E incluso si yo pudiese amarte, sincera y verdaderamente, puramente y sin egoísmo, profunda y fielmente, incluso entonces tendría mi amor un gran fallo, porque permanecería siempre el amor ¡de un hombre! ¿Y cómo puede atreverse el amor humano a querer pretenderte, a abrazarte, a querer amarte? Qué pequeño y humilde debe presentarse ante ti, cuando ya te está subordinado para presentarse en los escalones de tu trono. No puede negar nunca de dónde viene y qué hay detrás de él y a qué se ha entregado ya antes de que viniese a ti. Comprendo muy bien lo que alguien escribió: «Hay diversas clases de amor (yo amo a mi padre de distinta manera que a mi madre y a su vez de distinta manera que a mi esposa) y cada amor distinto tiene a su vez su expresión distinta. Así hay también un amor especial con el cual yo amo a Dios y posee su expresión especial y exclusiva en el arrepentimiento. Si yo no le amo así, no le amo en absoluto, no con lo más íntimo de mi ser. Todo otro amor a lo absoluto es un malentendido» (Kierkegaard, O ... o, II). Qué terriblemente triste es esto, Señor, que hasta mi amor a ti deba llevar las huellas del pecado, que yo deba presentarme a ti como un pecador cuyos padres y abuelos no fueron otra cosa sino hombres pecadores, incluso cuando tú en tu misericordia nos has lavado y borrado (sí, verdaderamente borrado) la culpa por medio de la sangre de tu Hijo. Pero pese a ello debo yo espantarme de mi amor hacia ti.

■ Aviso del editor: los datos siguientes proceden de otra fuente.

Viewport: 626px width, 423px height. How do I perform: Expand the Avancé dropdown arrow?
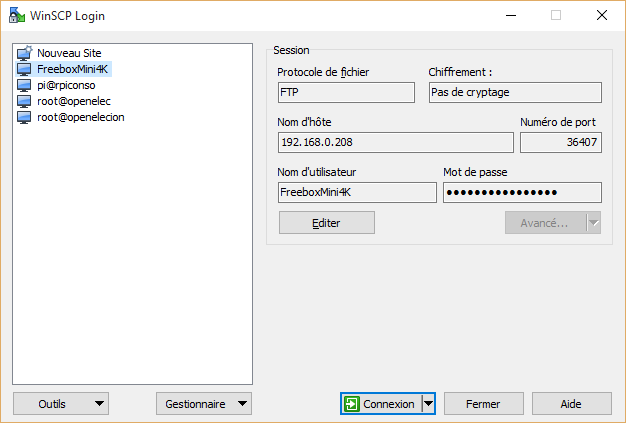pos(593,223)
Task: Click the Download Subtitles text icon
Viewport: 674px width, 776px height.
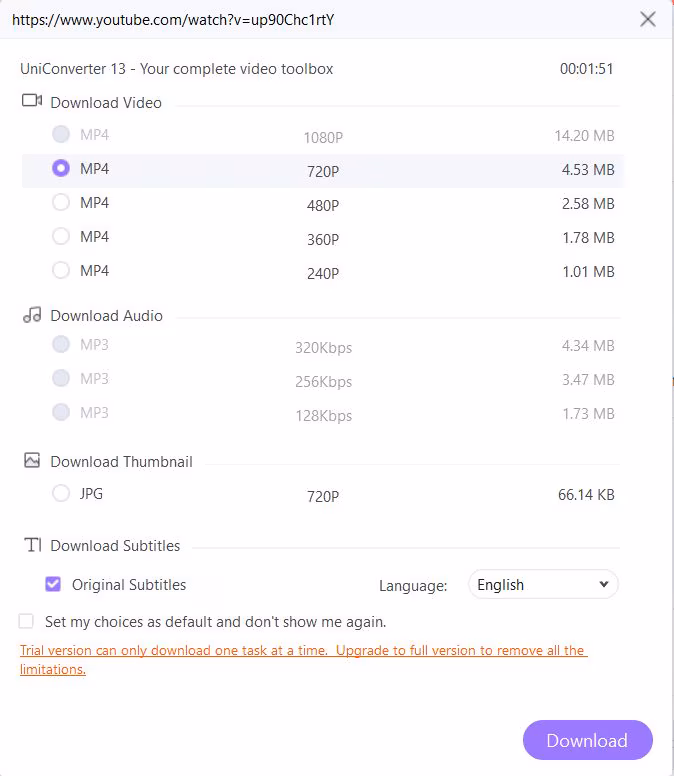Action: click(x=33, y=545)
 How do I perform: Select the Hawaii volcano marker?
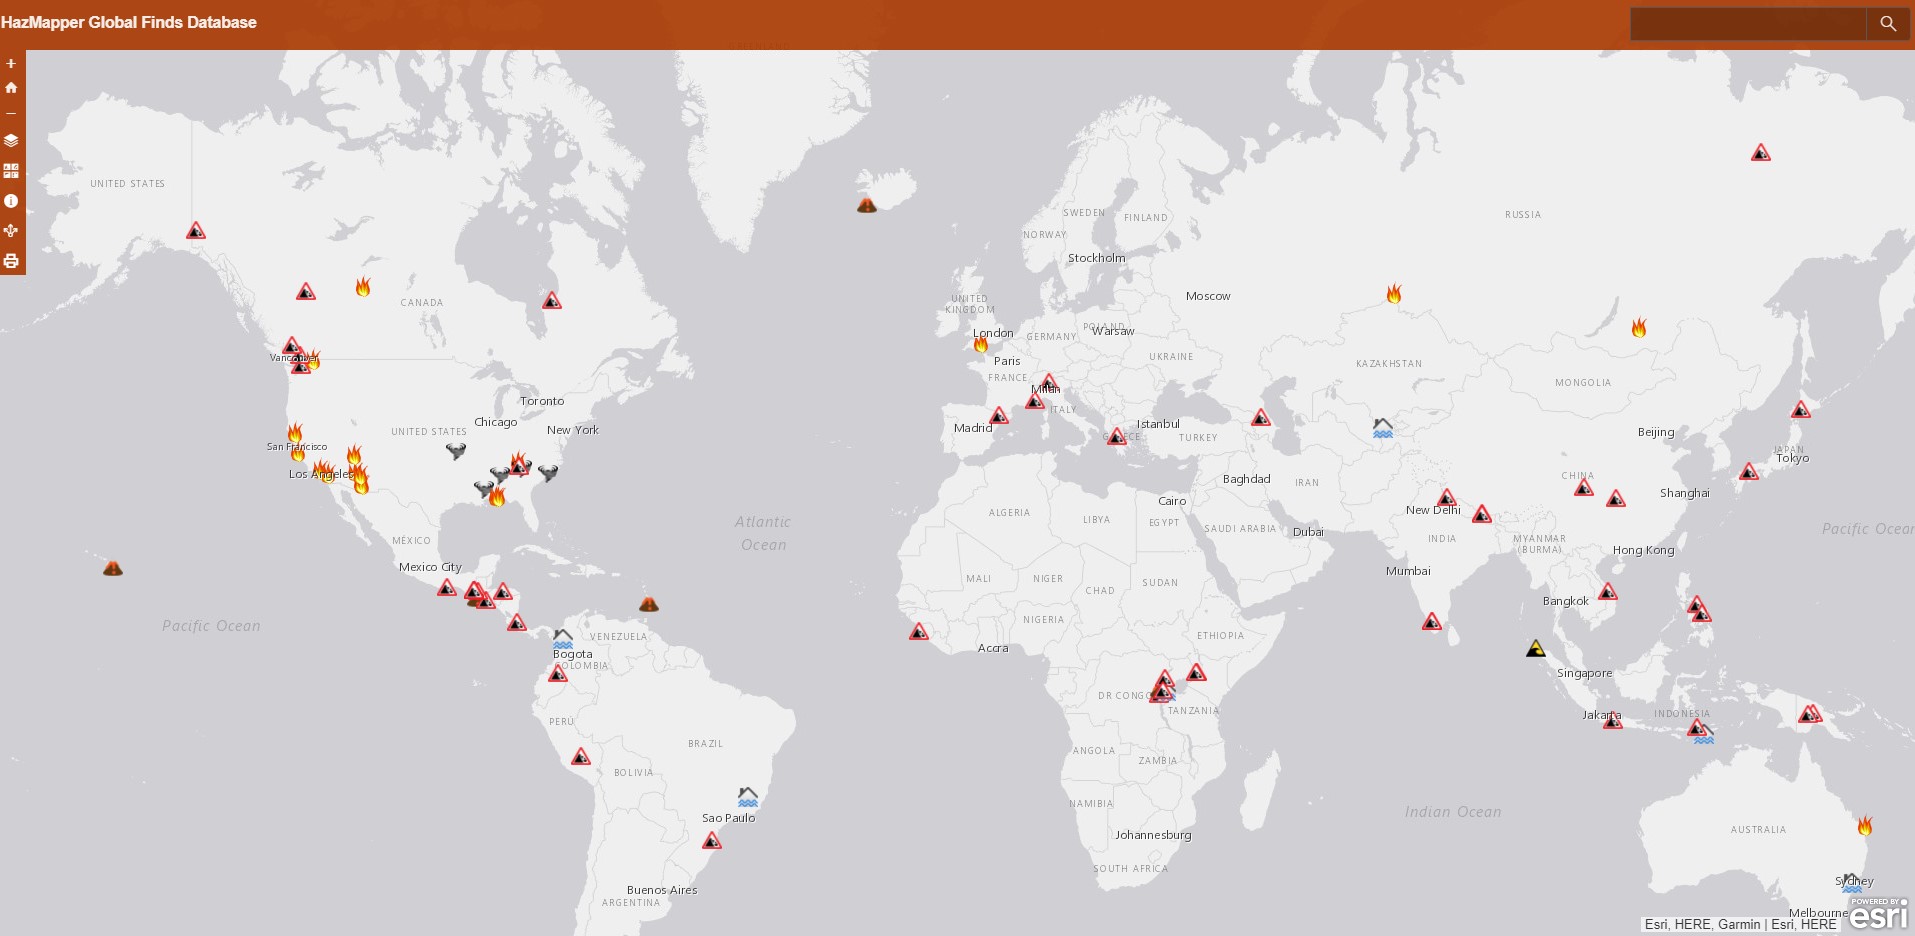[113, 568]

¿Debo añadir ante todo que siempre continúo pecando? ¿Que no sólo llevo sobre mí el pecado original sino también pecados personales? ¡Señor, a poder ser quisiera yo ahora callar ante ti, taparme la cara y ocultarme de tu vista! ¡Peco ante ti! ¡Me llena el asco de mí mismo! Señor, tú sabes que creo en ti y que te amo (sí, te amo aunque sólo sea con el amor de un hombre), ¡y pese a ello peco! ¿No es eso un tremendo sinsentido y una pavorosa falta de lógica? Y estoy profundamente sumergido como en un mar. Qué melodías y cantos de las sirenas me rodean todavía. Qué frecuentemente me dejo embelesar por toda clase de organillos y tonadillas de este mundo. Qué frecuentemente me atrapan cuando yo deseo establecer un compromiso entre Dios y el mundo, ya que deliro por este mundo y creo que puede (aparte del misterio de Dios que pese a todo lleva en su frente) de alguna manera decirme y darme algo que pueda hacerme feliz. Como si sin ese misterio de Dios no fuese sólo una sombra vacía, como si de alguna manera hubiese compromisos entre Dios, el Dios celoso, y el mundo, hermoso y desalmado; entre el canticum novum, el canto nuevo, que sólo tus escogidos pueden cantar, y el cabaret y la mascarada de esta parte. ¡Ay Señor!, es estremecedor estar en medio de este mundo, oírlo, ser su vasallo y pertenecer en realidad a otro totalmente distinto, saber que lo que el mundo nos enseña es una mascarada y una comedia, y pese a ello volver a pagarle siempre el tributo de nuevo.

¡Ay Señor, me colma el asco a mí mismo!

¡Y pese a ello voy a ti! Y no quiero ir a ti de otra manera. No quiero quejarme de mi pequeñez, ¡sólo quiero ser muy feliz porque tú eres grande, santo y hermoso! No quiero ser otra cosa sino un hombre. Yo no anhelo ser algún espíritu grande y orgulloso. Me quiero modesto en el papel para ser el oscuro telón de fondo de tu luz y de tu gracia. ¡Y cuanto más pobre y más pequeño sea yo, tanto más grande eres tú! Y esto me es suficiente. «¡Gratias agimus tibi propter magnam gloriam tuam», «te damos gracias por tu gran gloria.»